3 October 2019
We will do something different this time, a workshop, not a sprint.
By engaging the revolution of AI and deep learning, reinforcement learning also evolve from being able to solve simple game puzzles to beating human records in Atari games. It also opens the possibility of using reinforcement learning in making real life decisions. It’s time to do some serious DRL. (Or just play some games)
In this 3 hours workshop we would introduce some deep reinforcement learning (DRL) algorithms, as an exercise we will implementing them in python with deep learning libraries, specifically keras and tensorflow, to play games in Open AI Gym and simulated Atari.
In the first section, we will touch on the basic in reinforcement learning and implement using crossentropy method to play a simple games, on top of implement the basic tabular crossentropy method, we will also implement deep crossentropy method when the table which keep track of the policy becomes too large.
Most of the problem in the real world are model-free setting, i.e. we don’t know what the final result will be like for our intermediate actions. In the second section, we will introduce Q-learning and SARSA, two model-free policies which involve understanding of Bellman equations. We will also start introducing experience replay buffer which is essential to speed up learning.

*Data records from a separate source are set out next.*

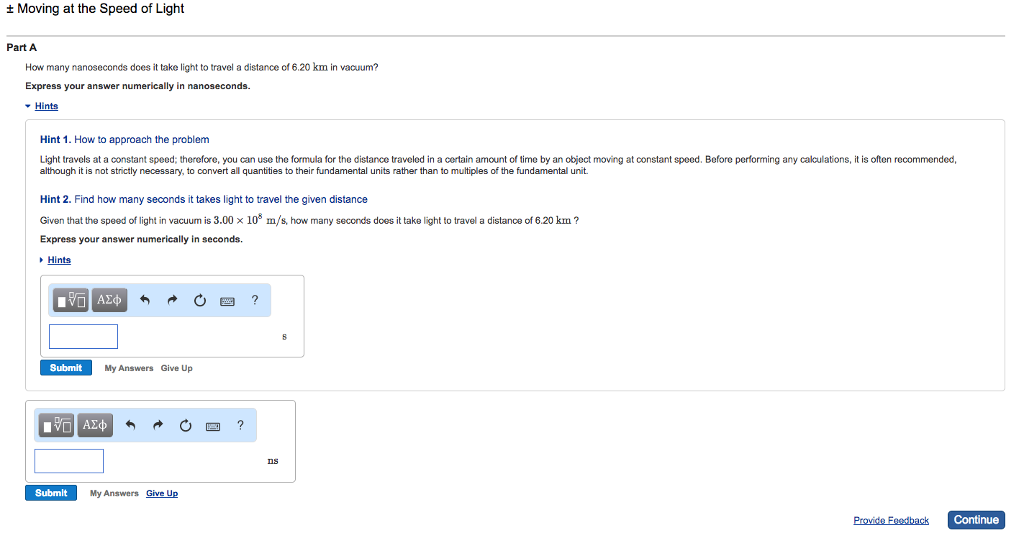Viewport: 1024px width, 538px height.
Task: Expand the nested Hints under Hint 2
Action: click(59, 260)
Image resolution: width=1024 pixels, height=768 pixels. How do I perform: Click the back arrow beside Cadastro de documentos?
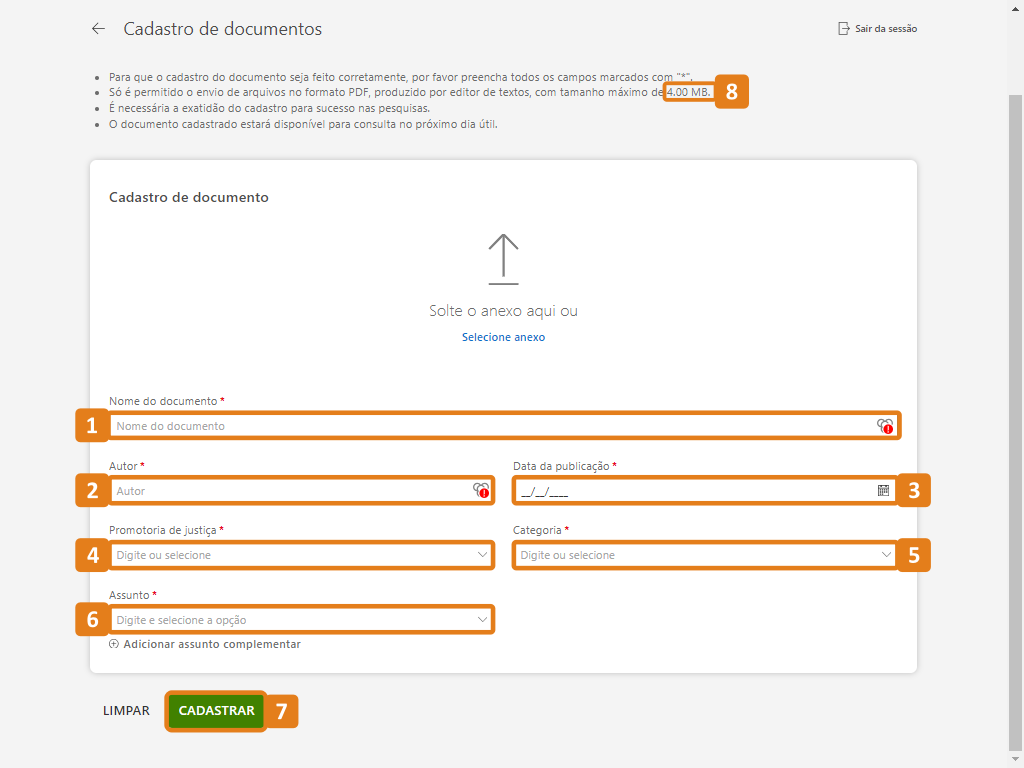[x=98, y=29]
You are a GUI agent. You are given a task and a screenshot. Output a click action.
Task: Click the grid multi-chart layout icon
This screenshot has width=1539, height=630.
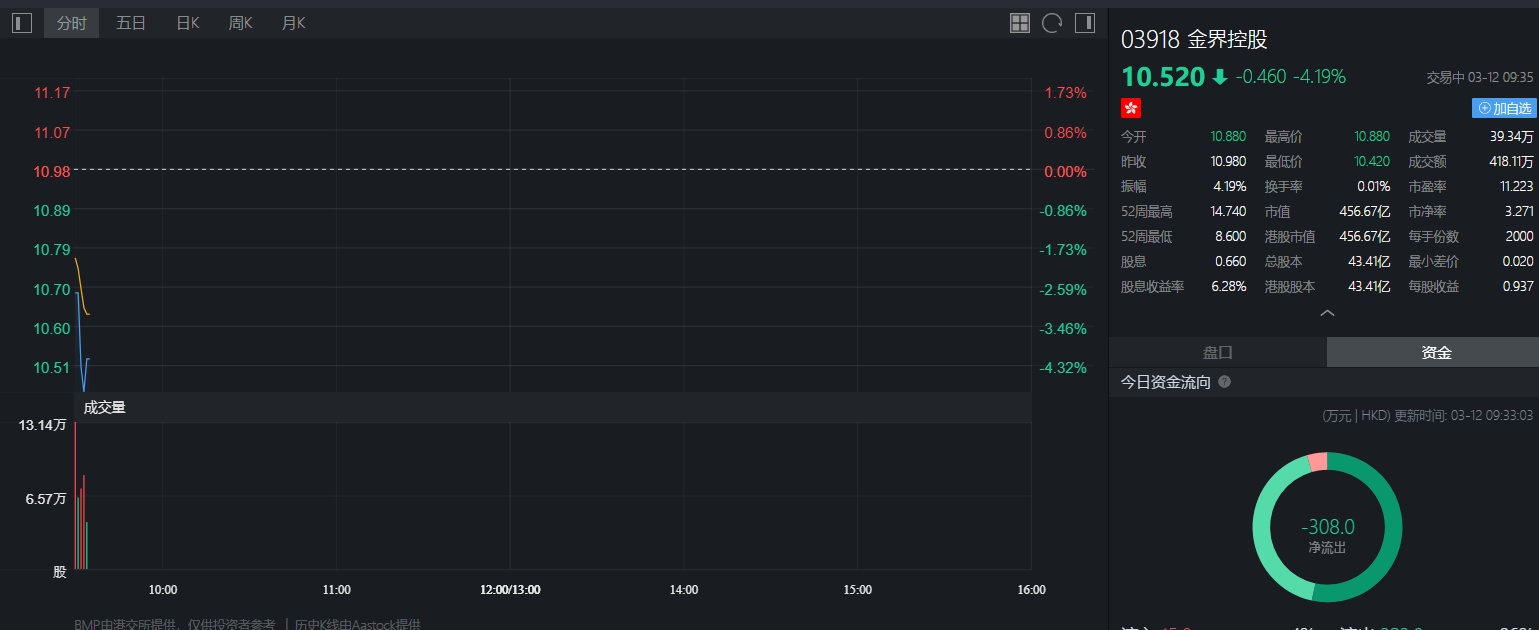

In the last section, we will explore using DQN (Deep Q-Network), which is a network develop by Google Deep Mind involve using CNN as an agent to play Atari game. Experience replay buffer will also be implemented to speed up learning.
As the end of the workshop, participants should be able to understand the concept of the deep reinforcement learning algorithms that we covered, implement them in python with keras and tensorflow.